Ben öncelikle çalışan bir insan değil de bir veli olarak ne beklediğime bakarım bir okuldan. 

Başarılı, kendisi akademik, işine aşık, kafa patlatan öğretmen isterim. 

Heyecan isterim ki o heyecan benim de çocuğuma geçsin. 

Öfürdeyip pöfürdeyerek, saatinde dakikaları sayarak iş yapanı istemem.  

Bu şartlar altında ilk hafta ya sabah nöbetimiz vardır yumuşak geçiş diye yeni öğretmen yardımcısına verilmedi ki öğretmeni ile günün özetini yapabilsin, beraber o gün neler yapılacak konuşulabilsin. 

Oysaki O'nun gözü saatinde. Bebeği evde annesi bakıyor ama belki de her saat başı birbirlerine rapor veriyorlar. 

Bir insanın küçük yavrusunu evde bırakmasının ne derece imkansız olduğunu biliyorum o yüzden de dokuz yıl çalışmadım. Daha uygun yaşandı, daha kesilerek...ama bunun ortası yok. Evde bırakılan bir bebek çok küçük yaşta çok ciddi hürriyet mücadelesi ile baş başa, başkalarının vicdanına emanet. Yapamıyorsan kendine karşı dürüst olacaksın ve arkandan işten kaçıyor damgası vurulacağına, yapamıyorum diyeceksin. 

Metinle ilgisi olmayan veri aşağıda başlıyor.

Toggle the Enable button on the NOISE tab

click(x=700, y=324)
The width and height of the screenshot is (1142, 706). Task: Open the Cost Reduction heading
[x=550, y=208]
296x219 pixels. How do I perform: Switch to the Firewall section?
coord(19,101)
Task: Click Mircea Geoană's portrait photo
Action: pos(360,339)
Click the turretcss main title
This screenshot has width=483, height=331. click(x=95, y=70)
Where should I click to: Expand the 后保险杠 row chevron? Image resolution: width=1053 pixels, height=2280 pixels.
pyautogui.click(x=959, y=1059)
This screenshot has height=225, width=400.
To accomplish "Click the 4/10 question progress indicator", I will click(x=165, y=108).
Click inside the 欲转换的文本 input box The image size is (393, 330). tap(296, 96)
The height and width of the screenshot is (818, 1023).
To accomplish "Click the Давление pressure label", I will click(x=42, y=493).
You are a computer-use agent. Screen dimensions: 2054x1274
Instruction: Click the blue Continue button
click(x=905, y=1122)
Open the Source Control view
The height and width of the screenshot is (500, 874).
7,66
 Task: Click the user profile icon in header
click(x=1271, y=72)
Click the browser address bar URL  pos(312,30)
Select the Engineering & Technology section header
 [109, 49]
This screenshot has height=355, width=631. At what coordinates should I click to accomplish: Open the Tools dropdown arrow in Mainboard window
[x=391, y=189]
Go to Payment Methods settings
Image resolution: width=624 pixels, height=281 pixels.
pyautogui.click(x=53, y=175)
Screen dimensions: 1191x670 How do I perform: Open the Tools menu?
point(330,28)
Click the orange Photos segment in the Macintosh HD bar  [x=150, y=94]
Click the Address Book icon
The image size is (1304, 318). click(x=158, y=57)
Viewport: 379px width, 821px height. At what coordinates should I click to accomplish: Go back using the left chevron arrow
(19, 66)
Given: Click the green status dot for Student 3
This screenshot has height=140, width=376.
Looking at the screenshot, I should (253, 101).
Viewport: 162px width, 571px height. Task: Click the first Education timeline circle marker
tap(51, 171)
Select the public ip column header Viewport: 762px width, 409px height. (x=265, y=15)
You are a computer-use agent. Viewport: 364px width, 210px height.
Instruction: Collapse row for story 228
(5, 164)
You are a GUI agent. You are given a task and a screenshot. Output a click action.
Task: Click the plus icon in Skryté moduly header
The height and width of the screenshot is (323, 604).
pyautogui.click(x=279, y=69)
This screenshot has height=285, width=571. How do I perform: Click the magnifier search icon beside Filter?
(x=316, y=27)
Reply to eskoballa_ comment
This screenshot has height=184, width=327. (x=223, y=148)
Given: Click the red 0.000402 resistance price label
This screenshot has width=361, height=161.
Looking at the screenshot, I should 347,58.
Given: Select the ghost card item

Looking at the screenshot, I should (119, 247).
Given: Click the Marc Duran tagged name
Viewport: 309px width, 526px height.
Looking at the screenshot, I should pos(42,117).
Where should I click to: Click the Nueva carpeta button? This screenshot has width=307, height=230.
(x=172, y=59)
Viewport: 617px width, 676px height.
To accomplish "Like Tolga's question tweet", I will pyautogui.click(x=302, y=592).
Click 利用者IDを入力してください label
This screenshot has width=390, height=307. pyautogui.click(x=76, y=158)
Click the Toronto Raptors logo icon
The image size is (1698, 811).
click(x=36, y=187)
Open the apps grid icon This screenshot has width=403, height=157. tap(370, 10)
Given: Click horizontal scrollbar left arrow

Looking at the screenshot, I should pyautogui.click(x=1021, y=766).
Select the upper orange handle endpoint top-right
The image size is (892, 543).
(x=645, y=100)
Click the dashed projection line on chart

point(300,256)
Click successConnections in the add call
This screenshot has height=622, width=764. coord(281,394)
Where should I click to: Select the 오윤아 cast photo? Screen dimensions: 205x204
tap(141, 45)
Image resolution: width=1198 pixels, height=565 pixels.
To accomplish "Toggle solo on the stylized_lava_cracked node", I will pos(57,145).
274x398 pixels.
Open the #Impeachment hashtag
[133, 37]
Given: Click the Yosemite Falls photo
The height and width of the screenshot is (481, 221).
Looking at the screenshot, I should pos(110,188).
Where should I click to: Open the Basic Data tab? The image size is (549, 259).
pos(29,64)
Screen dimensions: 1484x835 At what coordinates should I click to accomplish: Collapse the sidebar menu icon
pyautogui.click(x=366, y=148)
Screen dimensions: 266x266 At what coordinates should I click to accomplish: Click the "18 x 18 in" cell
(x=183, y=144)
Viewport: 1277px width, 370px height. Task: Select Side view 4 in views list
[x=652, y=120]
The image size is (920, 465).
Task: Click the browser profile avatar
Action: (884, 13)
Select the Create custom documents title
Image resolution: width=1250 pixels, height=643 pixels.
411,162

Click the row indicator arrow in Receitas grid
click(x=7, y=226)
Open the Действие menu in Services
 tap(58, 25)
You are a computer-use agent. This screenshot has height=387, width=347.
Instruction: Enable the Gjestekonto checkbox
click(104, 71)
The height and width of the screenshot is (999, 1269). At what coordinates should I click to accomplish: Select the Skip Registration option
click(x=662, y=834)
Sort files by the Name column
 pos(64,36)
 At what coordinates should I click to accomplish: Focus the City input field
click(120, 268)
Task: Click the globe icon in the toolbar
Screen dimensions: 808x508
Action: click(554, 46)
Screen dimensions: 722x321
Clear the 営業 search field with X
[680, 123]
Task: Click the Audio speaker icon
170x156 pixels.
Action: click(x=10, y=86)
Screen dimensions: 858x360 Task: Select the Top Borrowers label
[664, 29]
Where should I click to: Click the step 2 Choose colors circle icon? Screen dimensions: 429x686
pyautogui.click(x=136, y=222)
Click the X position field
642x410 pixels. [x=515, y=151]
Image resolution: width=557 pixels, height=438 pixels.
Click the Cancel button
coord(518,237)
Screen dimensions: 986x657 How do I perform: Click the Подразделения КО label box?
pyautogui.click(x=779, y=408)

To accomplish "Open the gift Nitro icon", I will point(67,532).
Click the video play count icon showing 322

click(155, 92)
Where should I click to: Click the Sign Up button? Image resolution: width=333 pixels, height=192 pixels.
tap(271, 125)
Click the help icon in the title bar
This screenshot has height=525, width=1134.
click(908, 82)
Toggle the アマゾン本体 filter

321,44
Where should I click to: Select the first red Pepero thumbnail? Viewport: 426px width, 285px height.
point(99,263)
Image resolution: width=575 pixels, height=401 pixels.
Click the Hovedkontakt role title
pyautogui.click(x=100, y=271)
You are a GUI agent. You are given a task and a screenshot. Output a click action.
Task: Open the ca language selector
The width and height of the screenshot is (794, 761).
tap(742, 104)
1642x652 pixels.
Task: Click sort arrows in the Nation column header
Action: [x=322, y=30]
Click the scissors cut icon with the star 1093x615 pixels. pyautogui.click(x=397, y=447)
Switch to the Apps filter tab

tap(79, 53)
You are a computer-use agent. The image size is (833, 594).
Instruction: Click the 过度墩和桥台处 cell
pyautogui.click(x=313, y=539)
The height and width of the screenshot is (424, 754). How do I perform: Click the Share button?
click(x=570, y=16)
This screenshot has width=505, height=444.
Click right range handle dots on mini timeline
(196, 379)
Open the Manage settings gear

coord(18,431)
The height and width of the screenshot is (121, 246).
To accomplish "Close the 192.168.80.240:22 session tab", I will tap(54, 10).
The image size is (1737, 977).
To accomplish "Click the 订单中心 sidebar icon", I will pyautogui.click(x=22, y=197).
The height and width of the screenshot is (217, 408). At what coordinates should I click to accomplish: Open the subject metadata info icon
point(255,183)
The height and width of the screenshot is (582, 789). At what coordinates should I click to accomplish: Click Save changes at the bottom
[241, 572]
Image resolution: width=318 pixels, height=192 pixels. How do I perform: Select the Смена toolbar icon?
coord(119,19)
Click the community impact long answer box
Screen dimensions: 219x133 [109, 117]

Baktım liderliği almış olan naylon lider (liderler aslında kimseye yardım için değil, egoma bastım yüz demek için orada olduklarından) in umurunda bile değil! Zaten nasıl olsun ki, biz yüz kere daha fazla işin içindeyiz ikinci sınıflarla. Kimse doğru düzgün bir plan program çıkaramıyor. 

Zamanımı verdim yine (kendimi tutamam, huyum kurusun, biz Aslan burçları doğamızda öğretmenlikle doğuyoruz sanki) kişisel pin kodu alması lazım, O O'na diğeri berikine yolluyor, götürdüm Nada'ya anlattım, işin aslı daima insanlarla iyi geçinmek ve iyi ilişkiler. Hemen ıct ye telefon açıldı ve kişisel pin verildi. E-maillerin gelmesi için cebinin ayarlanması, söyledim gün içinde mail takibi çok önemli. Listeler, günlük ders planı, defter tutup bunları not alması, usb alıp sistemi öğrenip gerekenleri kendine kaydetmesi...Ama dedim "Bunlar benim işi götürme kurallarım sana uyabilir uymayabilir, kendine uygun buluyorsan al" Takmış kafaya teneffüslerde illa ki teneffüs gereklerini yapacak. Benim ettiğim yardım saklı tutulacak yardım alan kişi tarafından çünkü kendisini salak gibi hissettirir diğer durum. Samimi olunmayacak, elden geldiğince başkasının başarısı kendi doğal başarısı gibi...Kafanı ne kadar gömersen kıç o kadar açıkta tavuk kuşu mantığı. Yemezler! 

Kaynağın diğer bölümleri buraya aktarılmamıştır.